## Start Text provided

The Avoidable Death of Afghan Democracy

Elections could be the country's undoing. Or, it could be a good start for much-needed reform.

BY GERARD RUSSELL | NOVEMBER 4, 2009

Hearing the news of President Hamid Karzai's win by default in the Afghan election, I remembered what an Afghan friend had told me about the death of his cousin, a tribal leader in Afghanistan's troubled south, who had endorsed and taken part in the recent election. When his cousin's body was found, the eyes had been gouged out and every bone was broken. 

Unfortunately, my friend's cousin wasn't the only victim of Afghanistan's electoral tragedy. Democracy took a serious hit as well. Electoral fraud was rampant -- an injustice to every Afghan who took the risk to cast a ballot in August's presidential vote. Today, Afghan democracy needs more than reform; it needs an overhaul. I saw this firsthand as political advisor to Peter Galbraith, the top U.S. diplomat in the U.N. mission in Afghanistan, until he (and I) left following the mess last month. Luckily, there are solutions available.

What went wrong in August is hard to count on two hands. When election outcomes -- particularly at the local level -- are decided by those who can stuff the most ballots, it is these unsavory characters who end up benefiting from the process, rather than the electorate as a whole. The ballot-stuffers demand payment (often government posts) for their "services," further degrading the government's work. Surely, this is the opposite of what democracy is meant to deliver.

## End Text provided
## Start Records provided

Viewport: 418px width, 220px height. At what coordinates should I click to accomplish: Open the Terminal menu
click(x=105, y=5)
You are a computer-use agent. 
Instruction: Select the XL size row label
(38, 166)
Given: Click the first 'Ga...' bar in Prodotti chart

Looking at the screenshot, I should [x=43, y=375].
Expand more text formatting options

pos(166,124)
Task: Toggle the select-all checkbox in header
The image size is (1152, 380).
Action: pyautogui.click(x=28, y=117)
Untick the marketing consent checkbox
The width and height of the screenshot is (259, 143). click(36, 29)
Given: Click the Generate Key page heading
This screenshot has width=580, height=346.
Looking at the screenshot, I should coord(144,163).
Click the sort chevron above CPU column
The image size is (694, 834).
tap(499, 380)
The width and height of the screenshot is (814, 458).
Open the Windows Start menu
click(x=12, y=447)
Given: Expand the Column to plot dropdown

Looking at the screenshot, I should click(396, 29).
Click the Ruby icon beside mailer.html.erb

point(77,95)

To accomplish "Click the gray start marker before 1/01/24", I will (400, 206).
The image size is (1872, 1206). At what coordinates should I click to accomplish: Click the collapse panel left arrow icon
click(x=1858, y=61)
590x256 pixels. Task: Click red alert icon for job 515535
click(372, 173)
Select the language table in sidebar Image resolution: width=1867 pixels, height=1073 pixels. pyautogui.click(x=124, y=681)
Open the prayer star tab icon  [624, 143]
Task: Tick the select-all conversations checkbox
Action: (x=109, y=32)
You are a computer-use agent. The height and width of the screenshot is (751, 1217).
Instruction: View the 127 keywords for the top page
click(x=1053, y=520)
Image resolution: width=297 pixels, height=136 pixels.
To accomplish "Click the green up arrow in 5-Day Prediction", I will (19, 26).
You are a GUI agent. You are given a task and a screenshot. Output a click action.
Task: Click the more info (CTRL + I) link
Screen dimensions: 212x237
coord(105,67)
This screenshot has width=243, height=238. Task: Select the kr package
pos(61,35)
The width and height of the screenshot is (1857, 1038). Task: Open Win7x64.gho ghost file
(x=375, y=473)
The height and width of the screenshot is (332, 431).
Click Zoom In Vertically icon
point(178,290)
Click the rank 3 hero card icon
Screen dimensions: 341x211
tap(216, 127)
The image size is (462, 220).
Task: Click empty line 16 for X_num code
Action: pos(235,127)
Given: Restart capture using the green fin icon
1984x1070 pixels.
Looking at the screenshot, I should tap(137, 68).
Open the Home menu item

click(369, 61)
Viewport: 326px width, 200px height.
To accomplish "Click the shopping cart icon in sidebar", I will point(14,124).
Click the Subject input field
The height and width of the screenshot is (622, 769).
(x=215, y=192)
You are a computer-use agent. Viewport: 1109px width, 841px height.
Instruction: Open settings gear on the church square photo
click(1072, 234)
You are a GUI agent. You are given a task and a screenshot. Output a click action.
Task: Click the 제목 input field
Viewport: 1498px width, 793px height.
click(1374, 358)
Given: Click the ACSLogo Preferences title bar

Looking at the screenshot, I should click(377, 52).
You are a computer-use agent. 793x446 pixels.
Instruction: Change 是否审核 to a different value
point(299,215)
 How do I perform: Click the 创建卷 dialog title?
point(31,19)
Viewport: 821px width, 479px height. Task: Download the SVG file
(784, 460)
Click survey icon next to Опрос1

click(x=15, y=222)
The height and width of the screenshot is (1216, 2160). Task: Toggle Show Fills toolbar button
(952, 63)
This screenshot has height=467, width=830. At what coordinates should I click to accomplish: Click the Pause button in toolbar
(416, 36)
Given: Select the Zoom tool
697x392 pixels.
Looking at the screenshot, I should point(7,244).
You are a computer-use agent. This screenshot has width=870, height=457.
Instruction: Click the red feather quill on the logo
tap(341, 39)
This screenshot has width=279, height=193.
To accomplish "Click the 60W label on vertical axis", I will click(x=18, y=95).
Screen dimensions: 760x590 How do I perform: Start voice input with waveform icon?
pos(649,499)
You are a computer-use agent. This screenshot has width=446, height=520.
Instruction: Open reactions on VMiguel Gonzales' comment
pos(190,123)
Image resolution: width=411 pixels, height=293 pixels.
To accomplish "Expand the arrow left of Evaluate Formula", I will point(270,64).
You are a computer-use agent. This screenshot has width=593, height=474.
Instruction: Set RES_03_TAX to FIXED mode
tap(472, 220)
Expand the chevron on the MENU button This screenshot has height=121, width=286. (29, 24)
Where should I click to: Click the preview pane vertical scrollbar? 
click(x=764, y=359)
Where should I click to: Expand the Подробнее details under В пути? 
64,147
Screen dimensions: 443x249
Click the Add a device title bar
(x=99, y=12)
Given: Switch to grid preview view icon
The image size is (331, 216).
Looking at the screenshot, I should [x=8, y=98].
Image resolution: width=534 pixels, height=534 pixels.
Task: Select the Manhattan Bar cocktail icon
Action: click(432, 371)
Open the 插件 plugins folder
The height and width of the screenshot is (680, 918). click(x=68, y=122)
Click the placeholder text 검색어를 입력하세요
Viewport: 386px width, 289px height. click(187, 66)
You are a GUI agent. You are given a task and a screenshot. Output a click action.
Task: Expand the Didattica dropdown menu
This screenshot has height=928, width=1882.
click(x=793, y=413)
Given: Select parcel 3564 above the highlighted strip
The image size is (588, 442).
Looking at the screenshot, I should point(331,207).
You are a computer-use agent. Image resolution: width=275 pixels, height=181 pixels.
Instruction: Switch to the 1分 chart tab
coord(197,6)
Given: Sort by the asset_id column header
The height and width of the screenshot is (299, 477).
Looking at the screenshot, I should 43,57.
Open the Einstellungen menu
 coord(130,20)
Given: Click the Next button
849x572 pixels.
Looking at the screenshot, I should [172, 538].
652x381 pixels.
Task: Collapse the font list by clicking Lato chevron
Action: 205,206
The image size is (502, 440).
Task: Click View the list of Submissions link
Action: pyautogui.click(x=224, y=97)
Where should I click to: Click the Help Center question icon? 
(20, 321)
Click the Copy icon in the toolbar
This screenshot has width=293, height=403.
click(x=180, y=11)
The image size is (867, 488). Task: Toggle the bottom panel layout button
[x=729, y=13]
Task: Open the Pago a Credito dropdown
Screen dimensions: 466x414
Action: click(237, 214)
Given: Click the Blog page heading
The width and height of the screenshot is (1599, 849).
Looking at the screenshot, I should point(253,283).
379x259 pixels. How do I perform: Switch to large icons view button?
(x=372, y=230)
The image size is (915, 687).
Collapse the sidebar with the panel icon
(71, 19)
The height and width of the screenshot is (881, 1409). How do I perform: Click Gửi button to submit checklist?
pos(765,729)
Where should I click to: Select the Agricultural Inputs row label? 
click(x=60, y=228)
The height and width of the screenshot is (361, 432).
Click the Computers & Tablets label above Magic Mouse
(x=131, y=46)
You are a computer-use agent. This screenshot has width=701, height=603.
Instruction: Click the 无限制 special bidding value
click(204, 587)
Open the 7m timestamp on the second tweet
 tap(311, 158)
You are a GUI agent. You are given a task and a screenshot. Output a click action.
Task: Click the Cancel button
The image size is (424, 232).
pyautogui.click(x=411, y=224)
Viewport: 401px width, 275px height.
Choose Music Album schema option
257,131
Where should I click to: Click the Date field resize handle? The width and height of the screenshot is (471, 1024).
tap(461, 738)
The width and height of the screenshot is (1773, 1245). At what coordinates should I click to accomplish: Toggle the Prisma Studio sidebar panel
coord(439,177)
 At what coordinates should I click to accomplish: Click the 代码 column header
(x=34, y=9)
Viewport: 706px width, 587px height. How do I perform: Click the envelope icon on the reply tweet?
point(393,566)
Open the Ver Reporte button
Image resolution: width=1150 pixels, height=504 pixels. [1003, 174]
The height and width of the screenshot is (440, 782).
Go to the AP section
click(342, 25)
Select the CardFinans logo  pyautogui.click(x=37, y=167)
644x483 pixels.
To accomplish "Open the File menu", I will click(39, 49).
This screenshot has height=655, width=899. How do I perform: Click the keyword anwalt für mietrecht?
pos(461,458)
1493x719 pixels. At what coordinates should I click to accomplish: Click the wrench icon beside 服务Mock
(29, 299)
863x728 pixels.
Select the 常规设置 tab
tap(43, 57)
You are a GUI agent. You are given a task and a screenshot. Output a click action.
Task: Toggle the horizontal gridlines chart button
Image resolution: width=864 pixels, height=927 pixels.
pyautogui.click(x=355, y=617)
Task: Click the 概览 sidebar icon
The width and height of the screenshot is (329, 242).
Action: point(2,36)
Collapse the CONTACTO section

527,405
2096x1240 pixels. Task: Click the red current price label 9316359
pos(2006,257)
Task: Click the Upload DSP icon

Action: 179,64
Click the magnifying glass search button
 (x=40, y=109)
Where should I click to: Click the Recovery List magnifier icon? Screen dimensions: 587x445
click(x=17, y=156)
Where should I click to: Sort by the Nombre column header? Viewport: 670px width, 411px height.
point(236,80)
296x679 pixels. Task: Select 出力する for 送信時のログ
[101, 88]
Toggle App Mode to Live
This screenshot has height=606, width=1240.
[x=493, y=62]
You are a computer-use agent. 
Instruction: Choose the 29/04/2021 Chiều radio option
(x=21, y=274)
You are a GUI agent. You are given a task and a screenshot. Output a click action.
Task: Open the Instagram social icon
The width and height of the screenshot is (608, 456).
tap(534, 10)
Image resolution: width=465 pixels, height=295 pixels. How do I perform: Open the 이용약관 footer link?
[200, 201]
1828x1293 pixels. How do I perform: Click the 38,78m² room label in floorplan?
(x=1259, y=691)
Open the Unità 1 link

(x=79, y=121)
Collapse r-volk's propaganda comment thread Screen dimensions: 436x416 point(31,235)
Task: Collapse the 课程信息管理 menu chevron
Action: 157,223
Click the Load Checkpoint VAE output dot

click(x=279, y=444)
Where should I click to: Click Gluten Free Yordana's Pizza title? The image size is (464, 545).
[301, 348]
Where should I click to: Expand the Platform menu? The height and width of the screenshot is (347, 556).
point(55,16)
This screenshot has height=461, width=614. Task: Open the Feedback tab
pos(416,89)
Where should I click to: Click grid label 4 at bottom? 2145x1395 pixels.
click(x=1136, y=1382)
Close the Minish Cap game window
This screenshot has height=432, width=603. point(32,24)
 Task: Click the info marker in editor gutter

## End Records provided

Work to be completed: According to the article on Afghan democracy, why does ballot-stuffing further degrade the government's work? Answer in one to three sentences.

The solution: When election outcomes are decided by whoever can stuff the most ballots, those people benefit instead of the electorate as a whole. They then demand payment for their "services," often in the form of government posts, and this further degrades the government's work.